§ **WORK INSTRUCTION**
Report each line of the data that has "agent" somewhere in it.

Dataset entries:
- Opening Delimiter -

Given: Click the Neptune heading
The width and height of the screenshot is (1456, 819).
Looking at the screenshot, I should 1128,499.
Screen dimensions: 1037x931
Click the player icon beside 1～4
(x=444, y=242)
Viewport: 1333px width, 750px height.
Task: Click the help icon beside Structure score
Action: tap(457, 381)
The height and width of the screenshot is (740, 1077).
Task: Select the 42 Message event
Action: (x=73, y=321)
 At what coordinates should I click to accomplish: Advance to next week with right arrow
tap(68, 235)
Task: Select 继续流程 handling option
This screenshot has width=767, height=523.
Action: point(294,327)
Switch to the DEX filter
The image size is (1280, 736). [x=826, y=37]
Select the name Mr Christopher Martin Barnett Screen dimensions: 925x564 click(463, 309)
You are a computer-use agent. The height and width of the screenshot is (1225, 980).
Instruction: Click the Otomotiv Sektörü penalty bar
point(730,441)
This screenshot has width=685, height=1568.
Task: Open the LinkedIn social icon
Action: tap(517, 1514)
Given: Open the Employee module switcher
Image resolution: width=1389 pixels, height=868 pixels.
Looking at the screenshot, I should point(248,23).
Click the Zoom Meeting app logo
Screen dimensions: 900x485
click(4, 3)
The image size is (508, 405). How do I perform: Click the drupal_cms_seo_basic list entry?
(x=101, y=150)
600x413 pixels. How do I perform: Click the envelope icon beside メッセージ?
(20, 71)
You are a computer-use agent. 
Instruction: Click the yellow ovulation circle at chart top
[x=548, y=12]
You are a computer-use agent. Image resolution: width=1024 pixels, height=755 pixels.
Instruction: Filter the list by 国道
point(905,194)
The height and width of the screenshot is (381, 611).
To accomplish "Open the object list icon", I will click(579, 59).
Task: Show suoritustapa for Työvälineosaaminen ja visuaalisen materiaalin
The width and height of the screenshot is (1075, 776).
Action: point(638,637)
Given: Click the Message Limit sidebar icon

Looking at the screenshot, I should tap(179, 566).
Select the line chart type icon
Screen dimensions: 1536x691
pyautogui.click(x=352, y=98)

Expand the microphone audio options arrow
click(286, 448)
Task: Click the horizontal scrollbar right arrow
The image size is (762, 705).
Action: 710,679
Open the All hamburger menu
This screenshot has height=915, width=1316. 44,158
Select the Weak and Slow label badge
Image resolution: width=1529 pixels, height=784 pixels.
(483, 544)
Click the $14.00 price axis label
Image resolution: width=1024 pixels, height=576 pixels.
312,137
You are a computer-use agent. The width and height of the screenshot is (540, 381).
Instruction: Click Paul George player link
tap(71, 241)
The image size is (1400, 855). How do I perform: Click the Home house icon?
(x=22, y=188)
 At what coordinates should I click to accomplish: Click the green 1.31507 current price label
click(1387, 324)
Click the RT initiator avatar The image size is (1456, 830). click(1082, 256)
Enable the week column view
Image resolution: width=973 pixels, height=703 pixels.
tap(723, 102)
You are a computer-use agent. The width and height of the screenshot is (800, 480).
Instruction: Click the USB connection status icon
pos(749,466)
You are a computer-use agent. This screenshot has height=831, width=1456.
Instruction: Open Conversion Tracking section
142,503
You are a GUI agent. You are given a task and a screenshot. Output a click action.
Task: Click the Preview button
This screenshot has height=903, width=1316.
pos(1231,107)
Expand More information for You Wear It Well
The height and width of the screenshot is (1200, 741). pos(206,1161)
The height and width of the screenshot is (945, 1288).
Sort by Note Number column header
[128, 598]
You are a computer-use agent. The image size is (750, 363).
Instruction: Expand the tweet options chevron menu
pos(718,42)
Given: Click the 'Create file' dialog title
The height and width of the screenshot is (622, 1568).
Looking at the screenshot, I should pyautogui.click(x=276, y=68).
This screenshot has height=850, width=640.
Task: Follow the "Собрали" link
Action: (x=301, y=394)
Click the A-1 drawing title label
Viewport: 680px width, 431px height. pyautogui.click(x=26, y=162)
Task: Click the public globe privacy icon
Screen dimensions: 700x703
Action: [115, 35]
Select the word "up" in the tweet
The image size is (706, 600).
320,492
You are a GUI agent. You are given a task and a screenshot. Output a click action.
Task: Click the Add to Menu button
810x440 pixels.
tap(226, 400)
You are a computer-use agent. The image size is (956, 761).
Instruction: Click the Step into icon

- Closing Delimiter -

§ **EXERCISE ANSWER**
You are a computer-use agent. The height and width of the screenshot is (1225, 980).
You are a computer-use agent. 
You are a computer-use agent. Image resolution: width=1024 pixels, height=755 pixels.
You are a computer-use agent. The width and height of the screenshot is (540, 381).
You are a computer-use agent. The width and height of the screenshot is (800, 480).
You are a computer-use agent. This screenshot has height=831, width=1456.
You are a GUI agent. You are given a task and a screenshot. Output a click action.
You are a computer-use agent. The image size is (750, 363).
You are a GUI agent. You are given a task and a screenshot. Output a click action.
You are a computer-use agent. The image size is (956, 761).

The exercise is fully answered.